Directions for this task ->
Go through the listing below, and from the line containing "Task: Switch to the Templates tab" through its last line, transcribe every line exactly, skipping pictures.

Study material ->
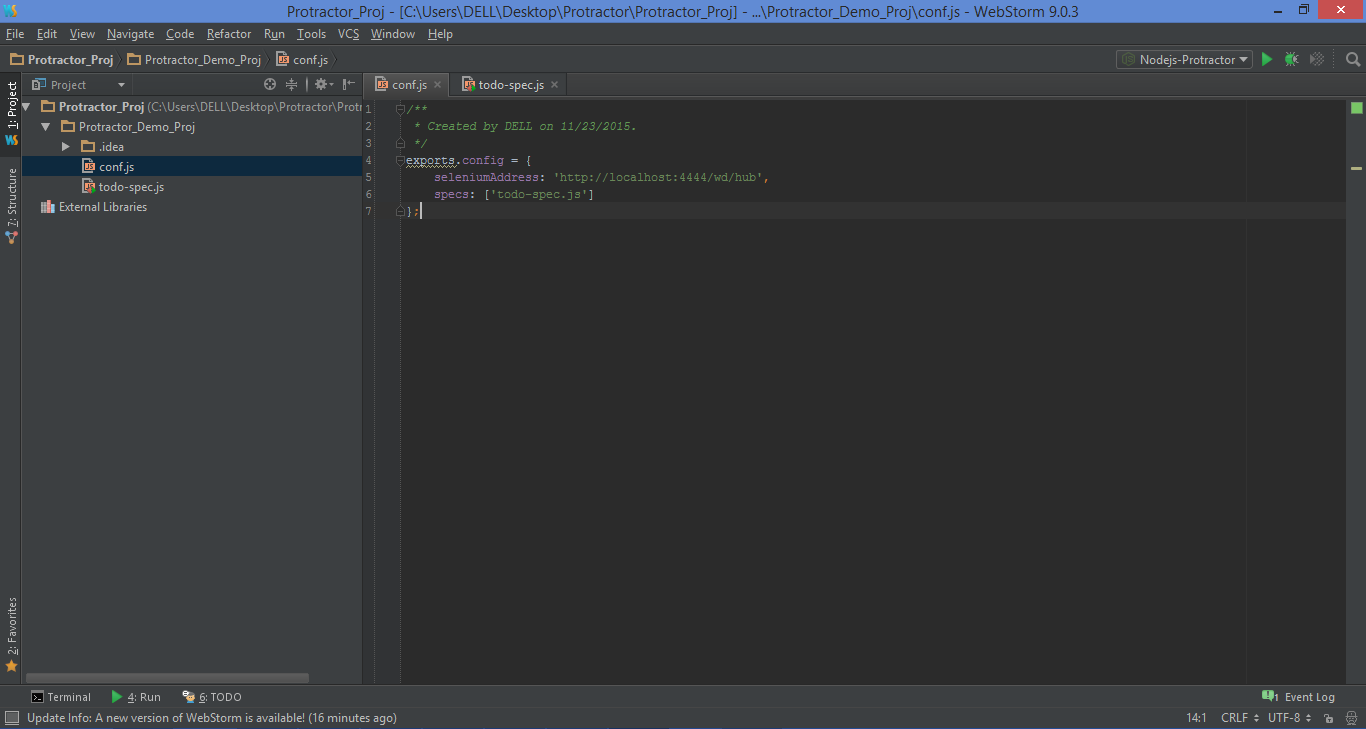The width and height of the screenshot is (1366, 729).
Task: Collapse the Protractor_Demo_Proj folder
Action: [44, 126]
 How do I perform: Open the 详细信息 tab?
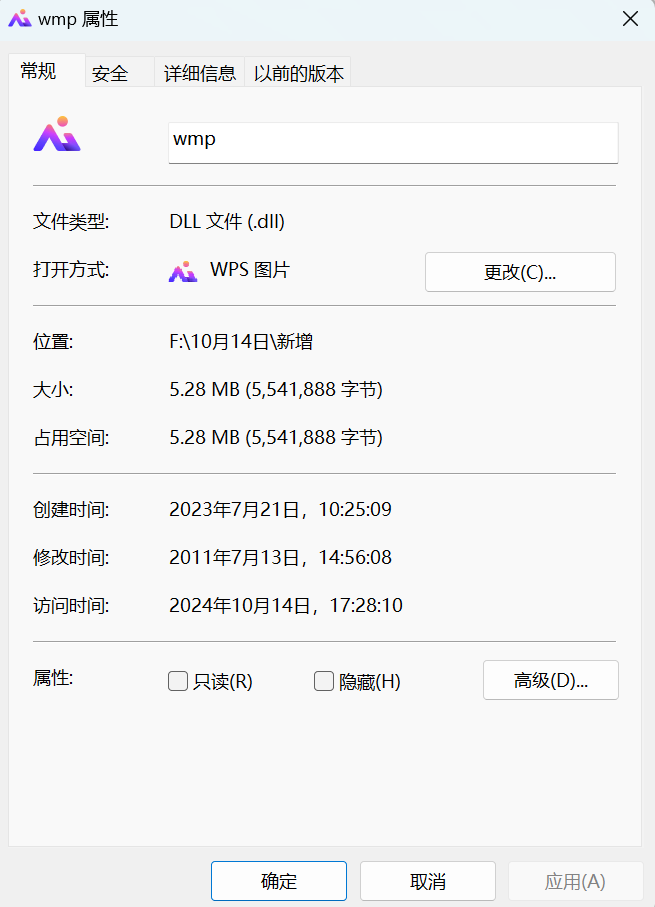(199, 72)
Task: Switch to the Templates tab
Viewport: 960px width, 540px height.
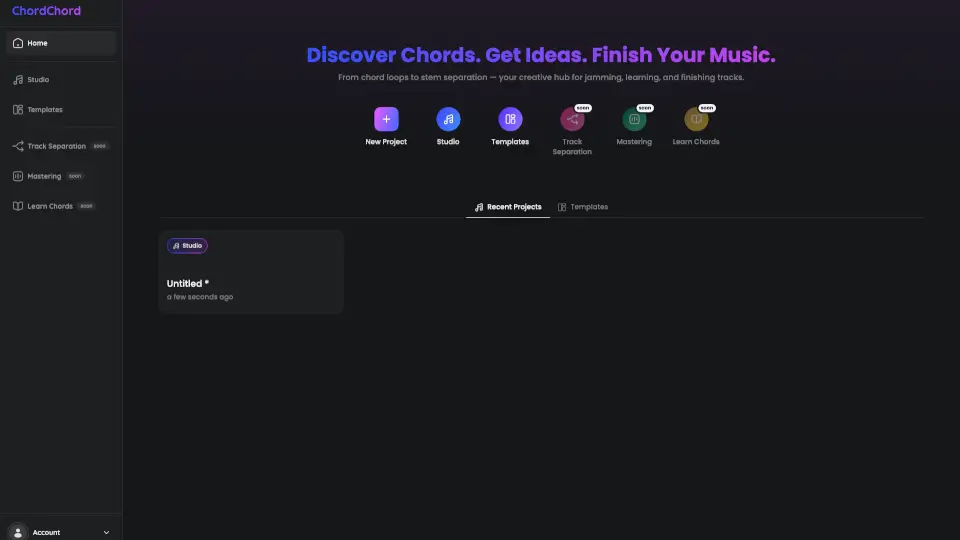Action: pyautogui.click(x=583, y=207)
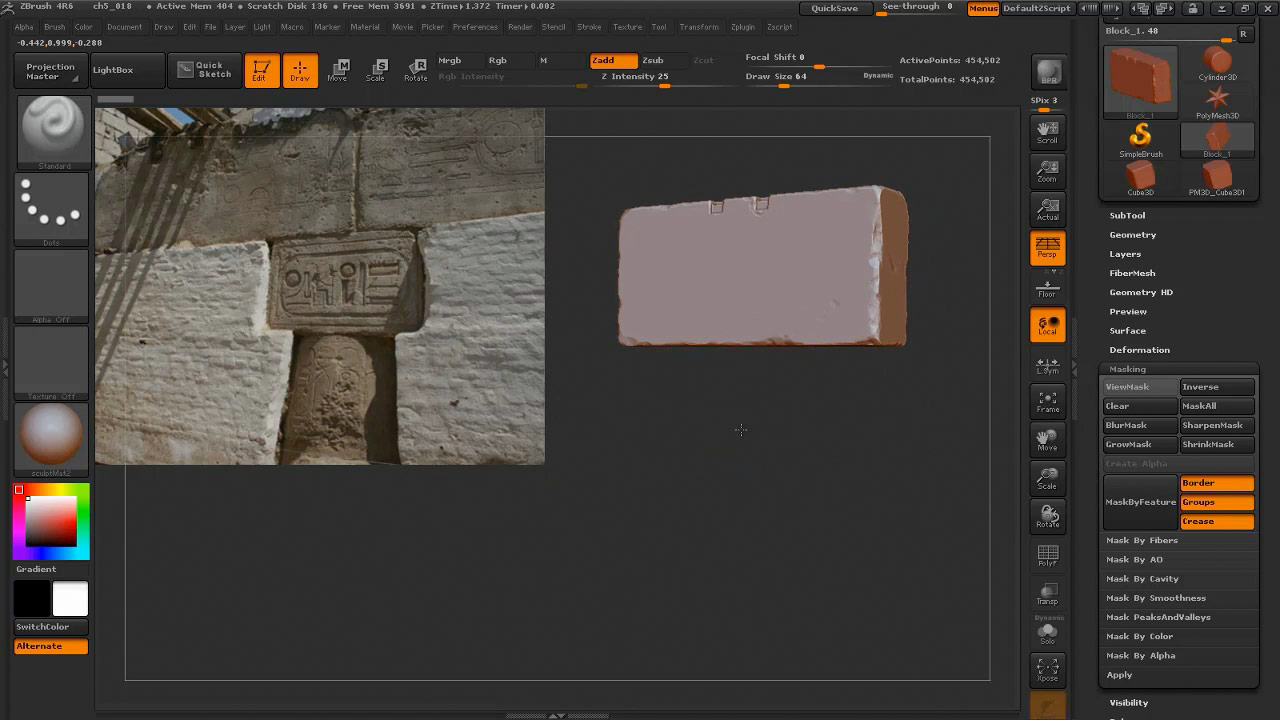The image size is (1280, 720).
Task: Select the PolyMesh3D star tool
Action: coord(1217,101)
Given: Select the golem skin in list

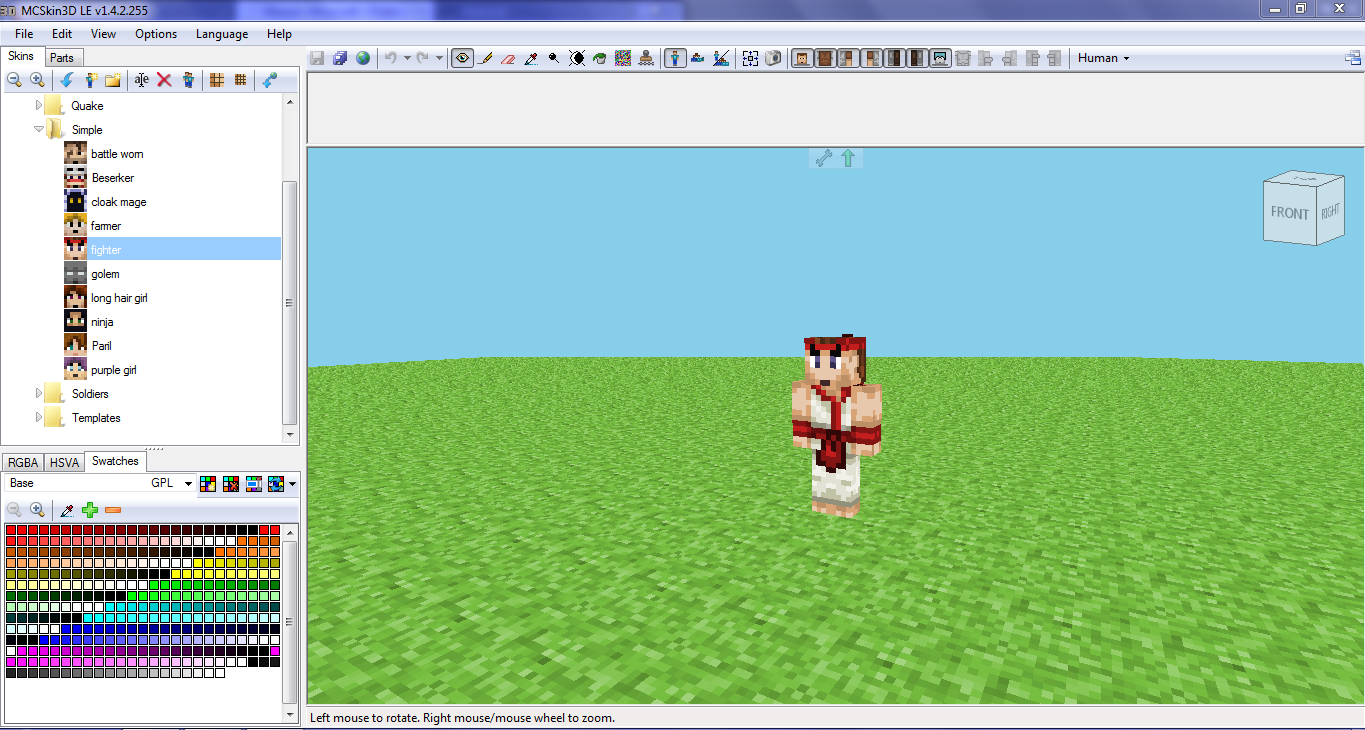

Expected output ->
Task: Switch to the Templates tab
Viewport: 960px width, 540px height.
Action: pyautogui.click(x=583, y=207)
The image size is (1280, 720).
Task: Select the PolyMesh3D star tool
Action: coord(1217,101)
Given: Select the golem skin in list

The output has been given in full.